Start of Supplied data

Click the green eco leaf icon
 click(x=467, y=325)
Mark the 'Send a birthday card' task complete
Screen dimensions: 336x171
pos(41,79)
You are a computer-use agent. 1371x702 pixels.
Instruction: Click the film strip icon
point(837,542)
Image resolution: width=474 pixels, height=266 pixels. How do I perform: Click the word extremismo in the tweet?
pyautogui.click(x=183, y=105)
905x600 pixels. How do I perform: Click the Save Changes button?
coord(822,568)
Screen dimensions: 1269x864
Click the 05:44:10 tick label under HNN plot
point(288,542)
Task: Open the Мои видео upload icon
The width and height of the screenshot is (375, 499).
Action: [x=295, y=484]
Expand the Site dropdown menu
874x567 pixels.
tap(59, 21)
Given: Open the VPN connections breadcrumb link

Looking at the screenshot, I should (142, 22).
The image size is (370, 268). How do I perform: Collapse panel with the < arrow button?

End of Supplied data

The records above are to be output in full and without error.

Click the green eco leaf icon
 click(x=467, y=325)
Mark the 'Send a birthday card' task complete
Screen dimensions: 336x171
pos(41,79)
You are a computer-use agent. 1371x702 pixels.
Instruction: Click the film strip icon
point(837,542)
Image resolution: width=474 pixels, height=266 pixels. How do I perform: Click the word extremismo in the tweet?
pyautogui.click(x=183, y=105)
905x600 pixels. How do I perform: Click the Save Changes button?
coord(822,568)
Screen dimensions: 1269x864
Click the 05:44:10 tick label under HNN plot
point(288,542)
Task: Open the Мои видео upload icon
The width and height of the screenshot is (375, 499).
Action: [x=295, y=484]
Expand the Site dropdown menu
874x567 pixels.
tap(59, 21)
Given: Open the VPN connections breadcrumb link

Looking at the screenshot, I should (142, 22).
The image size is (370, 268). How do I perform: Collapse panel with the < arrow button?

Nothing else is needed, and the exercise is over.